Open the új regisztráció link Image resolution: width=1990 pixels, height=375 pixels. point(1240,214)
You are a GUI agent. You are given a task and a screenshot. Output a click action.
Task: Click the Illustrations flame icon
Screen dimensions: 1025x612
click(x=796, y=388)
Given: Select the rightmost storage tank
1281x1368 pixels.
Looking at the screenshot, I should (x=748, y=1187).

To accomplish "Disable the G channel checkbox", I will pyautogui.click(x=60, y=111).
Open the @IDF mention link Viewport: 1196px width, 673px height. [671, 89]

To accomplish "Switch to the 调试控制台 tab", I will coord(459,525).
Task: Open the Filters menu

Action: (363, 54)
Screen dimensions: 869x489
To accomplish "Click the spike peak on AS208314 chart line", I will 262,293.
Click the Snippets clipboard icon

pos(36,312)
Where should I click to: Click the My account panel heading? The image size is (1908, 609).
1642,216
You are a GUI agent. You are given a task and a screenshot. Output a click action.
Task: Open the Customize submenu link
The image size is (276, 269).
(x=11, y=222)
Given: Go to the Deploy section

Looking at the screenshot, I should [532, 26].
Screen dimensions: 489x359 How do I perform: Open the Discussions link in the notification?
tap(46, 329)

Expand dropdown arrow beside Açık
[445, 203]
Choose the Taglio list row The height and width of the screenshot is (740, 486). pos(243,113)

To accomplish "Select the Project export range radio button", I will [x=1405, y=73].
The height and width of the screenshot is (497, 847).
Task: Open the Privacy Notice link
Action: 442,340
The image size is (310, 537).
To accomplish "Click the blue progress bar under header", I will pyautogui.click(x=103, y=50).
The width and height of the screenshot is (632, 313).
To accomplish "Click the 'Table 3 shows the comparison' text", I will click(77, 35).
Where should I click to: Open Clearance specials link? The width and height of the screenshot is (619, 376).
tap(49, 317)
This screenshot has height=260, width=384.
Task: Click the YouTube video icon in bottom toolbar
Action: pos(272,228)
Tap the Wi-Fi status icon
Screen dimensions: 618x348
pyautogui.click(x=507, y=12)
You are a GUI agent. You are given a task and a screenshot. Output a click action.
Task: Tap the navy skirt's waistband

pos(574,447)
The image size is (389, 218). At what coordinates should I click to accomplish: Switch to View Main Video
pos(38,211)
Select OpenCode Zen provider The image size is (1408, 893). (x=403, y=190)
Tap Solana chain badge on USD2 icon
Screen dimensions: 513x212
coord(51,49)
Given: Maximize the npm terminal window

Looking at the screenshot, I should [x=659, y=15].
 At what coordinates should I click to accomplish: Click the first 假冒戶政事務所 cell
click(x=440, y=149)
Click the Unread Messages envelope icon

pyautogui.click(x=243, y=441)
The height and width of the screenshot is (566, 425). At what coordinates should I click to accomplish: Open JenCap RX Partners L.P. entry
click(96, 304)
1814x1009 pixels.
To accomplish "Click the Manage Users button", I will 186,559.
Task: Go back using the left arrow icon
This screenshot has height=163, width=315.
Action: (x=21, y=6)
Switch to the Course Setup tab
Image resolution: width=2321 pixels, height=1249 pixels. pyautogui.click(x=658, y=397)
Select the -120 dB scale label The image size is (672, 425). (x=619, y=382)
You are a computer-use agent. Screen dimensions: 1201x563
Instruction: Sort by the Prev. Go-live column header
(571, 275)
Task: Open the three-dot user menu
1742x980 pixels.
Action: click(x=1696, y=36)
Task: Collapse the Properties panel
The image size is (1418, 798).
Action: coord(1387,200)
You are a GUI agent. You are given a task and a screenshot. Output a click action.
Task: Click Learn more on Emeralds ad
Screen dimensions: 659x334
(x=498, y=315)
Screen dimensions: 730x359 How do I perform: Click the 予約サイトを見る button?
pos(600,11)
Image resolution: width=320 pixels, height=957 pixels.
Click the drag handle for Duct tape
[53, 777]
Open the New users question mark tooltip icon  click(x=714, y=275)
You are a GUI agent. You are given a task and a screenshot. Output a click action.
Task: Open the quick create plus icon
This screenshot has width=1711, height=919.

-*-

Rewrite all the lines above with "Emeralds" changed to "Rubies" and nothing else altered.

> SOLUTION
Open the új regisztráció link Image resolution: width=1990 pixels, height=375 pixels. point(1240,214)
You are a GUI agent. You are given a task and a screenshot. Output a click action.
Task: Click the Illustrations flame icon
Screen dimensions: 1025x612
click(x=796, y=388)
Given: Select the rightmost storage tank
1281x1368 pixels.
Looking at the screenshot, I should (x=748, y=1187).

To accomplish "Disable the G channel checkbox", I will pyautogui.click(x=60, y=111).
Open the @IDF mention link Viewport: 1196px width, 673px height. [671, 89]

To accomplish "Switch to the 调试控制台 tab", I will coord(459,525).
Task: Open the Filters menu

Action: (363, 54)
Screen dimensions: 869x489
To accomplish "Click the spike peak on AS208314 chart line", I will 262,293.
Click the Snippets clipboard icon

pos(36,312)
Where should I click to: Click the My account panel heading? The image size is (1908, 609).
1642,216
You are a GUI agent. You are given a task and a screenshot. Output a click action.
Task: Open the Customize submenu link
The image size is (276, 269).
(x=11, y=222)
Given: Go to the Deploy section

Looking at the screenshot, I should [532, 26].
Screen dimensions: 489x359 How do I perform: Open the Discussions link in the notification?
tap(46, 329)

Expand dropdown arrow beside Açık
[445, 203]
Choose the Taglio list row The height and width of the screenshot is (740, 486). pos(243,113)

To accomplish "Select the Project export range radio button", I will [x=1405, y=73].
The height and width of the screenshot is (497, 847).
Task: Open the Privacy Notice link
Action: 442,340
The image size is (310, 537).
To accomplish "Click the blue progress bar under header", I will pyautogui.click(x=103, y=50).
The width and height of the screenshot is (632, 313).
To accomplish "Click the 'Table 3 shows the comparison' text", I will click(77, 35).
Where should I click to: Open Clearance specials link? The width and height of the screenshot is (619, 376).
tap(49, 317)
This screenshot has height=260, width=384.
Task: Click the YouTube video icon in bottom toolbar
Action: pos(272,228)
Tap the Wi-Fi status icon
Screen dimensions: 618x348
pyautogui.click(x=507, y=12)
You are a GUI agent. You are given a task and a screenshot. Output a click action.
Task: Tap the navy skirt's waistband

pos(574,447)
The image size is (389, 218). At what coordinates should I click to accomplish: Switch to View Main Video
pos(38,211)
Select OpenCode Zen provider The image size is (1408, 893). (x=403, y=190)
Tap Solana chain badge on USD2 icon
Screen dimensions: 513x212
coord(51,49)
Given: Maximize the npm terminal window

Looking at the screenshot, I should [x=659, y=15].
 At what coordinates should I click to accomplish: Click the first 假冒戶政事務所 cell
click(x=440, y=149)
Click the Unread Messages envelope icon

pyautogui.click(x=243, y=441)
The height and width of the screenshot is (566, 425). At what coordinates should I click to accomplish: Open JenCap RX Partners L.P. entry
click(96, 304)
1814x1009 pixels.
To accomplish "Click the Manage Users button", I will 186,559.
Task: Go back using the left arrow icon
This screenshot has height=163, width=315.
Action: (x=21, y=6)
Switch to the Course Setup tab
Image resolution: width=2321 pixels, height=1249 pixels. pyautogui.click(x=658, y=397)
Select the -120 dB scale label The image size is (672, 425). (x=619, y=382)
You are a computer-use agent. Screen dimensions: 1201x563
Instruction: Sort by the Prev. Go-live column header
(571, 275)
Task: Open the three-dot user menu
1742x980 pixels.
Action: click(x=1696, y=36)
Task: Collapse the Properties panel
The image size is (1418, 798).
Action: coord(1387,200)
You are a GUI agent. You are given a task and a screenshot. Output a click action.
Task: Click Learn more on Rubies ad
Screen dimensions: 659x334
(x=498, y=315)
Screen dimensions: 730x359 How do I perform: Click the 予約サイトを見る button?
pos(600,11)
Image resolution: width=320 pixels, height=957 pixels.
Click the drag handle for Duct tape
[53, 777]
Open the New users question mark tooltip icon  click(x=714, y=275)
You are a GUI agent. You are given a task and a screenshot. Output a click action.
Task: Open the quick create plus icon
This screenshot has width=1711, height=919.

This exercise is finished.